President Biden, who recently sent an immigration reform bill to Congress, has indicated he is open to dealing with immigration reform piece by piece. For him, the important thing is to make progress on the immigration front, as such. The first sign that such progress could be in the works is the introduction of a new immigration bill dealing with the so-called Dreamers, that is to say, young people who were brought to America as children and grew up in this country. A bipartisan bill authored by Senators Dick Durbin (D-IL) and Lindsey Graham (R-SC) entitled The Dream Act of 2021, was just introduced in Congress and would provide these young people the opportunity to apply for lawful permanent resident status and eventually citizenship, if they meet certain requirements.
Requirements to Qualify
Applicants of the proposed bill would have to meet the following requirements to qualify for conditional permanent resident status:
- Through documentation described in the bill, establish that they were brought to the U.S. at age 17 or younger and have lived continuously in the U.S. for at least four years prior to the bill’s enactment;
- Pass a government background check, demonstrate “good moral character” with no felony or multiple misdemeanor convictions, submit biometric and biographic data, and undergo a biometric and medical exam;
- Demonstrate they have been admitted to a college or university, have earned a high school diploma, or are in the process of earning a high school diploma or an equivalent; and
- Pay an application fee.
The bill would automatically grant conditional permanent resident status to DACA recipients who still meet the requirements needed to obtain DACA.
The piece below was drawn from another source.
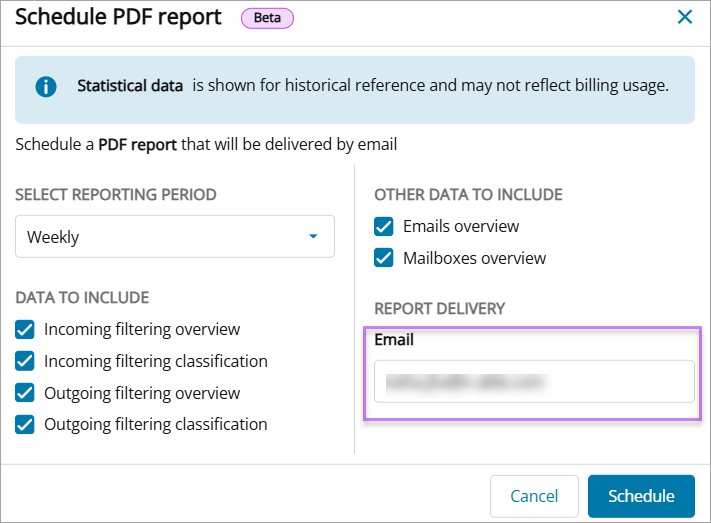Click the blue info icon in banner
This screenshot has height=523, width=711.
coord(46,87)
Conditional permanent resident status can be changed to lawful permanent resident (LPRs or green-card holder) status as soon as they meet the following conditions:
- Maintain continuous residence in the U.S.;
- Complete one of the following three requirements:
- Graduate from a college or university, or complete at least two years of a bachelor’s or higher degree program in the U.S. (education track);
- Complete at least two years of honorable military service (military track); or
- Have worked for a period totaling at least three years (worker track);
- Demonstrate an ability to read, write and speak English and an understanding of American history, principles and form of government;
- Pass a government background check, continue to demonstrate “good moral character” without felony or multiple misdemeanor convictions, submit biometric and biographic data, and undergo a biometric and medical exam; and
- Pay an application fee.
Recipients can lose conditional permanent resident status if they commit a serious crime or fail to meet the other requirements set in the bill. These are the very same requirements that the Senators said were in the bills they had proposed in the last few years.
Chances of Passage
There still are those legislators who object to providing any relief to anyone who has ever entered the country illegally, and based on that position alone regardless of the equities involved, will not support this initiative. But nonetheless, the chances of passage of this measure are reasonably good since Dreamers as a whole have won broad-based support in both parties in Congress, as well as general acceptance in the population as a whole. The challenge will be to steer the legislation through the legislative traffic jam that is likely to form as Congress takes up a wide range of other pressing issues before it, such as the pandemic, the economy, cybersecurity breaches, and international hot spots boiling over.
On November 14, 2020, Judge Nicholas George Garaufis of the U.S. District Court for the Eastern District of New York issued an opinion regarding the July 28, 2020 memorandum signed by Acting Secretary Chad F. Wolf. On December 4, 2020, Judge Garaufis required the Department of Homeland Security (DHS) to take certain actions to implement his November 14 opinion. As a result, effective December 7, 2020, U.S. Citizenship and Immigration Services (USCIS) is:
- Accepting first-time requests for consideration of deferred action under Deferred Action for Childhood Arrivals (DACA) based on the terms of the DACA policy in effect prior to September 5, 2017, and in accordance with the Court’s December 4, 2020, order;
- Accepting DACA renewal requests based on the terms of the DACA policy in effect prior to September 5, 2017, and in accordance with the Court’s December 4, 2020, order;
- Accepting applications for advance parole documents based on the terms of the DACA policy prior to September 5, 2017, and in accordance with the Court’s December 4, 2020, order;
- Extending one-year grants of deferred action under DACA to two years; and
- Extending one-year employment authorization documents under DACA to two years.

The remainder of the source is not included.